MINNEAPOLIS — According to the Minnesota Department of Education, there is currently no state tool tracking how much money teachers personally pay on average for school supplies each year. But Oak View Elementary kindergarten teacher Lance Fredrickson has kept track of his expenses over the years.
"As much as I would like to say the districts do their best to provide materials, we have a lot of students," Fredrickson said, noting that kindergartners are particularly hands-on and require various activities. "I've learned a little bit as I've aged and matured in education. When I first started, I would say probably $2,000 to 3,000 a year."
Fredrickson now turns to crowdfunding to help stock his Osseo Area Schools classroom in Maple Grove. He's one of several Minnesota educators launching GoFundMe accounts to raise money for the upcoming year.
"For many years, this library really was kind of like a storage space," Roegge said. "We had a grant from Target back in 2012 and we were able to make the space into a library, but for many years between then and now, it was just sitting unused."
Roegge says for several years, the K-8 charter school didn't have a librarian on staff. However, last year, she took on the role after working in the same building as a teacher for nine years.
"Being a school librarian means that I can impact the entire kindergarten through 8th grade as a school," she said. "Back in January, I did an audit of this library collection to figure out what we had in here and I discovered that only 11 percent of the books reflected our scholars, who are predominantly African and African American. We knew that we needed to change that if we were going to get kids excited about reading and really feel affirmed by this space. So we turned to GoFundMe as a fundraiser."
She says state funding is set aside for library construction. However, for book purchases, they choose to get the community involved. They're now about halfway to their goal.
"We've got everything from the Black Panther comics to poetry written by Jacqueline Woodson and Jason Reynolds," Roegge said. "The more investment we can get from our families and our community members, the more that this library will become a community space that everyone can feel like they played a role in building for our scholars."
"The more support we can get from the community, the more there is to do other things in this building besides just the library. We can focus on the whole school in many different ways."

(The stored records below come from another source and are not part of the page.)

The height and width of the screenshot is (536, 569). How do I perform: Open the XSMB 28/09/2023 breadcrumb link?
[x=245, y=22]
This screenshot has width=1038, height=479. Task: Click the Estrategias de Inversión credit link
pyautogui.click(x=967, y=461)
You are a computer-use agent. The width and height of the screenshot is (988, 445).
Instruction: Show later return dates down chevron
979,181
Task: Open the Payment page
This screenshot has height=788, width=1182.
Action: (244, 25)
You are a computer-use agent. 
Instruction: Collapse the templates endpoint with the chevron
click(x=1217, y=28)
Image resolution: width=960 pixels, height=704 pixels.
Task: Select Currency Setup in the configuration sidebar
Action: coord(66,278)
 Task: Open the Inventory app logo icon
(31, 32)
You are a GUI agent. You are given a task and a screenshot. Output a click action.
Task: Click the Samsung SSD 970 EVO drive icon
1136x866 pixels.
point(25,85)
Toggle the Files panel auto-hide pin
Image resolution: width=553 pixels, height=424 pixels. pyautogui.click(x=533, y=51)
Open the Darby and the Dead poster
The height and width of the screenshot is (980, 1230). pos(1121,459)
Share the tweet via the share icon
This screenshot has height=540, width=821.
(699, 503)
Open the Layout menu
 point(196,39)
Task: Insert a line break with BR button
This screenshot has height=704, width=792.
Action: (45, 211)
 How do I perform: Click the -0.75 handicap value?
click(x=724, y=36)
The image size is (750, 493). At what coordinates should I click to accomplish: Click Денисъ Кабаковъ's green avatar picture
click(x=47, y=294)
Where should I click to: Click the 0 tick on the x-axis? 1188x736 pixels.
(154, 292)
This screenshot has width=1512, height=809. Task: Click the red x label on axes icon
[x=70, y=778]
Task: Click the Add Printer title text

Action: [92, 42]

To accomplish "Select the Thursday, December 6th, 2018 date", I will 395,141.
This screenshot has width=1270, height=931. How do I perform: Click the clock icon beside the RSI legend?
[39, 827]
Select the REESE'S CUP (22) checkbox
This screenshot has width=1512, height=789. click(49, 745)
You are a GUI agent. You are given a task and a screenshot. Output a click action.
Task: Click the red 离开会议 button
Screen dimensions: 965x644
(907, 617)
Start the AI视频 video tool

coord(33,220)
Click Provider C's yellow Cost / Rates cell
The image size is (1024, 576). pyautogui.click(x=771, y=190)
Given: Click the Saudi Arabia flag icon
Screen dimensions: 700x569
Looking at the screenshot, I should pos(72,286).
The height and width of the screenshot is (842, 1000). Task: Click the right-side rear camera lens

In addition to monetary donations, Roegge says Harvest Best Academy is also accepting physical book donations, especially those by African and African American authors. They also encourage submitting book recommendations and requests for different books. Volunteer opportunities are available as well. To get involved, contact the school.
Back in Maple Grove, Fredrickson encourages people to shop clearance sections and says even one package of crayons could make a positive difference.
"If you don't support me, support your kids' school," Fredrickson said. "Support your cousin's school. Support your neighbor's school. Do something that's meaningful to you."